Wednesday, August 28, 2024

"Against the Darkness" by Kendare Blake

Against the Darkness (Apr. 9, 2024) by Kendare Blake.
<This is the final novel in a trilogy.>
<Alert: Spoilers possible.>
The Darkness is coming. That makes it sound like it’s a sentient, roiling mass of dangerous, dark matter or a foreboding, probably skeletal creature with horns and poisonous claws. Instead, the Darkness consists of rogue Slayers led by Aspen, a pretty Slayer who’s killed other Slayers and trapped more in a hell dimension. Her power of persuasion is so strong that she even has Hailey’s true empathy, as Hailey otherwise plays the role of rogue Slayer/ex-Scooby. Frankie Rosenberg, the world’s first Slayer-witch, is readying to confront the Darkness and bring Buffy and the others back from the alternate dimension amidst her usual demon patrols. Her Watcher, vampire-with-a-soul Spike, and her mom, Willow, care fiercely about bringing Buffy back. Willow’s obsession is such that she is at risk of turning dark again (The Black Grimoire/Book of Wants has got to go, but will it let Willow let it go?). Jake’s having a werewolf identity crisis, made more complicated when it turns out he’s been, um, biting his lacrosse teammates, and Sigmund’s heart is torn between Hailey, the person he loves, and doing what’s expected of his goody-two-shoes self by carrying on a relationship with another Sage demon like himself. The Scoobies are a gang holding on by a thread. Strained relationships and personal issues are piling up. Can Frankie be the Scooby gang leader her friends need her to be to defeat the Darkness once and for all? And what’s going on with the super-hot underwear model (a.k.a. Grimloch, the demon Hunter of Thrace)?

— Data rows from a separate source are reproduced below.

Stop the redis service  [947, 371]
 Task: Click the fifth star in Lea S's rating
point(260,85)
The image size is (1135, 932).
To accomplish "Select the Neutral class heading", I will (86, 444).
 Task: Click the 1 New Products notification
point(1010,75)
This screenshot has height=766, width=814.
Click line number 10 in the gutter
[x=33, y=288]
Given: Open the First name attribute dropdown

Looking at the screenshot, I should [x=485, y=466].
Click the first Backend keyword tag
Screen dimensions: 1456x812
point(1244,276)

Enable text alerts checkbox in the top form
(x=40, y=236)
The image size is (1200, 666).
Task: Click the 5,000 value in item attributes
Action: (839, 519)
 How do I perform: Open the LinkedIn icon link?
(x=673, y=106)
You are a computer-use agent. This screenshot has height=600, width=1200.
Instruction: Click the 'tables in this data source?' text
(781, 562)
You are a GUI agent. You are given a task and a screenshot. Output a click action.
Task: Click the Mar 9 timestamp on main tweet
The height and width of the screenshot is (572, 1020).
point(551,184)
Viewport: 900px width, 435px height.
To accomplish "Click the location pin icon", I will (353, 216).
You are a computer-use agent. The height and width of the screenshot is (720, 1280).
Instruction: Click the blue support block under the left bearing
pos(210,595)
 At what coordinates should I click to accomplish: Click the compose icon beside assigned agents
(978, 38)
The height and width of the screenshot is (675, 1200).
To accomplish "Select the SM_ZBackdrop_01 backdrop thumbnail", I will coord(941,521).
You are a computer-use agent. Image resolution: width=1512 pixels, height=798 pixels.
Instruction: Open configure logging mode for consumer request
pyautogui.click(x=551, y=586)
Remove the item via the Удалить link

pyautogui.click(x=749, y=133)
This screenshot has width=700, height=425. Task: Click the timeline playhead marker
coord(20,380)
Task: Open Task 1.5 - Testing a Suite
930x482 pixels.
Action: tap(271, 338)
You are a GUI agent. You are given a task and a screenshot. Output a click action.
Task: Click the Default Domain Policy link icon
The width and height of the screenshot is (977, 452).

With this YA paranormal novel, the Buffy: The Next Generation series is complete. The darkness that the Darkness is plotting, the possibility of Willow going dark again and the upheaval in the lives of various main and supporting characters is offset by the sarcasm and wit splashed throughout. The contemporary setting with creatures of popular legend and monsters from the original storyline set up a tempting tale for anyone who enjoys adventure, fantasy and the paranormal and isn’t only for readers who are long-standing Buffy fans. This trilogy-ender is a word burrito of flavorful protagonists and antagonists set against a New Sunnydale backdrop and slathered in familiar Buffyverse lore (for those who are well-versed, which I’m admittedly not).